Skeletal Involution by Age-associated Oxidative Stress and Its Acceleration by Loss of Sex Steroids

• Published in: The Journal of biological chemistry Vol. 282; no. 37; pp. 27285 - 27297
• Main Authors: Almeida, Maria, Han, Li, Martin-Millan, Marta, Plotkin, Lilian I., Stewart, Scott A., Roberson, Paula K., Kousteni, Stavroula, O'Brien, Charles A., Bellido, Teresita, Parfitt, A. Michael, Weinstein, Robert S., Jilka, Robert L., Manolagas, Stavros C.
• Format: Journal Article
• Language: English
• Published: United States Elsevier Inc 14.09.2007; American Society for Biochemistry and Molecular Biology
• Subjects: Aging - physiology; Androgens - pharmacology; Animals; Antioxidants - pharmacology; Bone and Bones - physiology; Bone Density; Bone Remodeling; Estrogens - pharmacology; Female; Gonadal Steroid Hormones - physiology; Male; Mice; Mice, Inbred C57BL; Osteoblasts - physiology; Osteoclasts - cytology; Osteogenesis; Ovariectomy; Oxidative Stress; Phosphorylation
• ISSN: 0021-9258; 1083-351X
• DOI: 10.1074/jbc.M702810200

Both aging and loss of sex steroids have adverse effects on skeletal homeostasis, but whether and how they may influence each others negative impact on bone remains unknown. We report herein that both female and male C57BL/6 mice progressively lost strength (as determined by load-to-failure measurements) and bone mineral density in the spine and femur between the ages of 4 and 31 months.
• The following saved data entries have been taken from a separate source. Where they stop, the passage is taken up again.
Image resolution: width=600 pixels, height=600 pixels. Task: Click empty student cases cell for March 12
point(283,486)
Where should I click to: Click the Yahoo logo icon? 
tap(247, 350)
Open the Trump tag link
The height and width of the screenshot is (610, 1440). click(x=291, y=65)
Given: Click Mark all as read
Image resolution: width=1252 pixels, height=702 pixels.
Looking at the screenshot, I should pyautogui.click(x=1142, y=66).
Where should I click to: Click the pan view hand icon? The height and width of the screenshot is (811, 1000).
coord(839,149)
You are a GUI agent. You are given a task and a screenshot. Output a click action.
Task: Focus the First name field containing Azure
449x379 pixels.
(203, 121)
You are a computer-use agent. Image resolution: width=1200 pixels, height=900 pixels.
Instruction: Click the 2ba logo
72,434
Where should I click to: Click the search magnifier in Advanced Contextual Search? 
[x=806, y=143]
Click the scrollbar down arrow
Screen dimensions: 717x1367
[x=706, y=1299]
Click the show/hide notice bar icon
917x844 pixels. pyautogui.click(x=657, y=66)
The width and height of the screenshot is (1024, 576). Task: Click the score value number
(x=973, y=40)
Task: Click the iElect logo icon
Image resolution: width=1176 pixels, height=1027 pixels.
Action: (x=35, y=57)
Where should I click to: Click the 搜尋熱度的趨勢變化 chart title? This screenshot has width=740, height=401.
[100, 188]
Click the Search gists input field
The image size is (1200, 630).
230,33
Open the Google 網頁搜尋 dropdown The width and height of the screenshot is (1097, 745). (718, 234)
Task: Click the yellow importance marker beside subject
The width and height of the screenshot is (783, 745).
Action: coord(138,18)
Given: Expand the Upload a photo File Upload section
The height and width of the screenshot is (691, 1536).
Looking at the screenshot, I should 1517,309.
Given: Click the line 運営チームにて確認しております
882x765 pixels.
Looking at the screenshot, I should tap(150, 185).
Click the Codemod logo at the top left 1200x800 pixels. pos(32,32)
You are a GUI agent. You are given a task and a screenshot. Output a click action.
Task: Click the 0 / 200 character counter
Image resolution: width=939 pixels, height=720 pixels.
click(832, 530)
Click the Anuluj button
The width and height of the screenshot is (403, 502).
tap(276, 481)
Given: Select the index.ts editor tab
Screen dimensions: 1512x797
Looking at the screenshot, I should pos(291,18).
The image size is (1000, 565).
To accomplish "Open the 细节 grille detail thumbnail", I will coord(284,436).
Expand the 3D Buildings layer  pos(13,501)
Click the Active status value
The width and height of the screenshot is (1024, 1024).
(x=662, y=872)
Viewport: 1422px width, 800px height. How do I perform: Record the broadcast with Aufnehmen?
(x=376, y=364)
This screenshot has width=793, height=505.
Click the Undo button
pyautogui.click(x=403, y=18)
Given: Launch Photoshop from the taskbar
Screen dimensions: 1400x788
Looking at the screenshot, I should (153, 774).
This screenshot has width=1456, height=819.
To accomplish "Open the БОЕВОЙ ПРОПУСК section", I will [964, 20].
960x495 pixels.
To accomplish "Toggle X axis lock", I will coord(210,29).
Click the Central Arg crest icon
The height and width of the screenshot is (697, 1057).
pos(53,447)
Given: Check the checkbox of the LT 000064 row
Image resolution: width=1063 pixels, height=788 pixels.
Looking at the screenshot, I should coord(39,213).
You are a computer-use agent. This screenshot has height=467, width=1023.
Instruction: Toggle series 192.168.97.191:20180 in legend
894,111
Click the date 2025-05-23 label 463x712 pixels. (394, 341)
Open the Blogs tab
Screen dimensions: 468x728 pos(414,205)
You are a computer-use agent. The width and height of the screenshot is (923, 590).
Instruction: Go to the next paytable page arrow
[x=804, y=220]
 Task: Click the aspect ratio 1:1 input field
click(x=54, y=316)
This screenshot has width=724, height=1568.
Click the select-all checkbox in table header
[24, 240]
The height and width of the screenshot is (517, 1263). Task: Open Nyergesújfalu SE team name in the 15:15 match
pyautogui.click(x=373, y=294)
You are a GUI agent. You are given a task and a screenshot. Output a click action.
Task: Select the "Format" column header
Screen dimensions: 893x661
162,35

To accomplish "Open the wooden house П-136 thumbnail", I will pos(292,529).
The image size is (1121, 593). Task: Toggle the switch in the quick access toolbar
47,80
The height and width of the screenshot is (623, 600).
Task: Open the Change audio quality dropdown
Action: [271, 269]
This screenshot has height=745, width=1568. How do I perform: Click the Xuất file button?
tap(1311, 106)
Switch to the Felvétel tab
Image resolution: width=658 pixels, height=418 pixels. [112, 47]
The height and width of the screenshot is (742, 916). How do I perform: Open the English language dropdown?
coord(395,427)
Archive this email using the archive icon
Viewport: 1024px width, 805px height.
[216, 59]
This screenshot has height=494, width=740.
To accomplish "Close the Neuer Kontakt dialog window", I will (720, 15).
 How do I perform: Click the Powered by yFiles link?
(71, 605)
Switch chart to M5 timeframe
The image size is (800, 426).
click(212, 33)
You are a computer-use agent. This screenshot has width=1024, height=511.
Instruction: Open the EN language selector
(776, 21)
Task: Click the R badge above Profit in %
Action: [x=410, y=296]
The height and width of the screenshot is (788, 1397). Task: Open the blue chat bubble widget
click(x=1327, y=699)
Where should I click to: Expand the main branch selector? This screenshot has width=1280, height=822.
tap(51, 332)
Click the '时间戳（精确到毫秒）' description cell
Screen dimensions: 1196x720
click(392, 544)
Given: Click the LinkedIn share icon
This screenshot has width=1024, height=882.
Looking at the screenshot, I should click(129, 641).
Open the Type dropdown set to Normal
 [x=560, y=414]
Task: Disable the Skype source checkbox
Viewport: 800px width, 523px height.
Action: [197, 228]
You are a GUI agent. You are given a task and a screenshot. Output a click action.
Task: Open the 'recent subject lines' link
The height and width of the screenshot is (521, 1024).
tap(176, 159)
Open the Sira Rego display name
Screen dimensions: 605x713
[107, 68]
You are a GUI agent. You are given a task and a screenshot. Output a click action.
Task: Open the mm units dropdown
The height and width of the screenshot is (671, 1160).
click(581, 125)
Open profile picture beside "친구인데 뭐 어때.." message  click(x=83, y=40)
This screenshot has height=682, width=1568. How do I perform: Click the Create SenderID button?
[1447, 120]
These changes were temporally associated with decreased rate of remodeling as evidenced by decreased osteoblast and osteoclast numbers and decreased bone formation rate; as well as increased osteoblast and osteocyte apoptosis, increased reactive oxygen species levels, and decreased glutathione reductase activity and a corresponding increase in the phosphorylation of p53 and p66shc, two key components of a signaling cascade that are activated by reactive oxygen species and influences apoptosis and lifespan. Exactly the same changes in oxidative stress were acutely reproduced by gonadectomy in 5-month-old females or males and reversed by estrogens or androgens in vivo as well as in vitro.We conclude that the oxidative stress that underlies physiologic organismal aging in mice may be a pivotal pathogenetic mechanism of the age-related bone loss and strength. Loss of estrogens or androgens accelerates the effects of aging on bone by decreasing defense against oxidative stress.